I am, in the summer, the human equivalent of a slightly overcooked noodle.
This is especially true in a coastal city like Washington, D.C., where I live. The heat and humidity seep into my bones and I attain a semi-liquid state in which, despite my enthusiasm for hiking and kayaking and swimming and all those other good summer activities, I find myself craving exactly one thing every time I go outside: Air conditioning.
Air conditioners, for better or worse, have become our default solution for extreme heat. When concrete and steel construction replaced regional architecture around the world, air conditioners — where people could afford them — awkwardly, imperfectly filled the spaces left behind by missing local design and materials that would have otherwise helped cope with the weather. And as the world gets hotter, ACs are growing more and more popular: In India, where I mostly grew up without an AC, sales of ACs have skyrocketed over the past decade from three million units in 2013 to an expected 9.7 million this year.
But there is, of course, a catch. As vernacular architecture disappears, so too does vernacular knowledge; many of us, bowing to our cooling-machine gods, have forgotten how to deal with the heat.
Air conditioning has an odd side effect: It makes us dependent. In a 2021 study from Georgia Tech’s Urban Climate Lab, which modeled indoor heat across Atlanta, Phoenix, and Detroit during heat waves, researchers found that people without air conditioning would fare better during a blackout because they’d be more likely to take other measures to help deal with the heat. These are simple moves, like drinking more water and using curtains to keep their rooms dark and cool, whereas people with air conditioning might put too much faith in their appliances — and be entirely unprepared for those appliances to stop working.

- **RECORDED INFORMATION**:
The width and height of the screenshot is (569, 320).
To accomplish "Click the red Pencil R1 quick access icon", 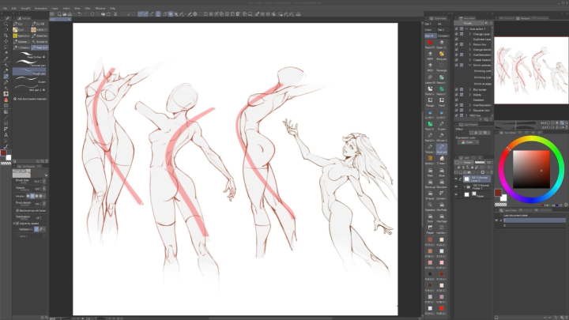I will (x=429, y=44).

- **PROBLEM**: Print the passage from the text above on air conditioning and summer heat, starting at the words "But there is, of" and ending with "to stop working.".

- **REPLY**:
But there is, of course, a catch. As vernacular architecture disappears, so too does vernacular knowledge; many of us, bowing to our cooling-machine gods, have forgotten how to deal with the heat.
Air conditioning has an odd side effect: It makes us dependent. In a 2021 study from Georgia Tech’s Urban Climate Lab, which modeled indoor heat across Atlanta, Phoenix, and Detroit during heat waves, researchers found that people without air conditioning would fare better during a blackout because they’d be more likely to take other measures to help deal with the heat. These are simple moves, like drinking more water and using curtains to keep their rooms dark and cool, whereas people with air conditioning might put too much faith in their appliances — and be entirely unprepared for those appliances to stop working.